Lenz und Caroline erscheinen in diesen Essays als die »geheimen Lernfiguren« (so die Überschrift zum ersten Lenz-Essay), weil sie beide Auf- und Ausbrechende sind. Lenz wird zu Sigrid Damms erstem Helden, weil er anstürmt gegen die Maschinerie der »Republik« als »die große Maschine, die wir Welt nennen«. Caroline folgt ihm, mit Sigrid Damms zuerst 1979 erschienener umfangreicher Auswahl aus ihren Briefen und dem längsten ihrer literarischen Essays, weil sie als Frau, als Intellektuelle und als Citoyenne ein Selbstbewusstsein entwickelt, das ihr Flügel wachsen lässt. Wenigstens zeitweise vermag sie sich schreibend zu erheben über Hohn und Verachtung einer feudalen, patriarchalen Mitwelt, gegen deren Zumutungen und Zurichtungsversuchen sie in ihrem turbulenten Ehe- und Familienleben aufbegehrt. Wenn Sigrid Damm resümiert: »Carolines Leben war die Kunst, in den ihr historisch aufgezwungenen engen Grenzen ihr Leben bewusst zu gestalten« – dann begreift sie dieses Leben selbst als Carolines Kunst. Aber erst im Briefwerk (die Briefe seien »eigentlich Tagebücher«, notiert Damm) kommt diese Kunst zu sich selbst, wird sie zum nachlesbaren und nachlebbaren Vor-Bild.

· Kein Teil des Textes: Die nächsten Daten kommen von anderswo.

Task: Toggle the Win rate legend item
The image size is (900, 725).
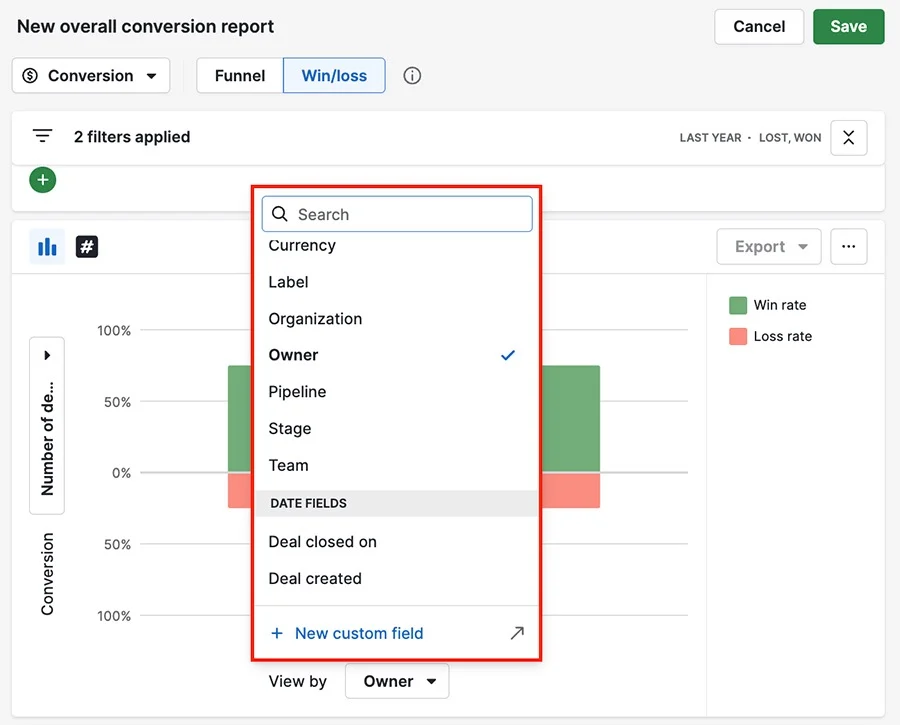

Zu den widerständig eigensinnigen Begleitern in Sigrid Damms Essays gehören auch Mitlebende wie Franz Fühmann, der »Glücksgott und Schmerzensmann«, vergessene, von der SED bedrängte und verjagte Schriftsteller wie Ulrich Schacht, neu zu Entdeckende wie die sorbische Dichterin Róžsa Domašcyna, Wiederzulesende (und im Westen nie richtig Angekommene) wie Horst Drescher oder Kurt Batt. Sie und andere lassen sich in diesen Essays wiederfinden. Mit Fühmanns zart-ungeschlachter »Arbeit an der Schuld der Selbstauslöschung« durchmisst Sigrid Damm die Abgründe von Faschismus und Stalinismus, die alptraumhaften Bergwerke des 20. Jahrhunderts, die »Denkmuster, denen wir so oder ähnlich ausgesetzt oder auch zeitweise erlegen oder verhaftet waren«. Ausgesetzt, erlegen, verhaftet: sehr genau gibt die Abfolge der drei Wörter wieder, auf welche Weise hier die Kindheitsmuster wirken und wie sie überwunden werden konnten.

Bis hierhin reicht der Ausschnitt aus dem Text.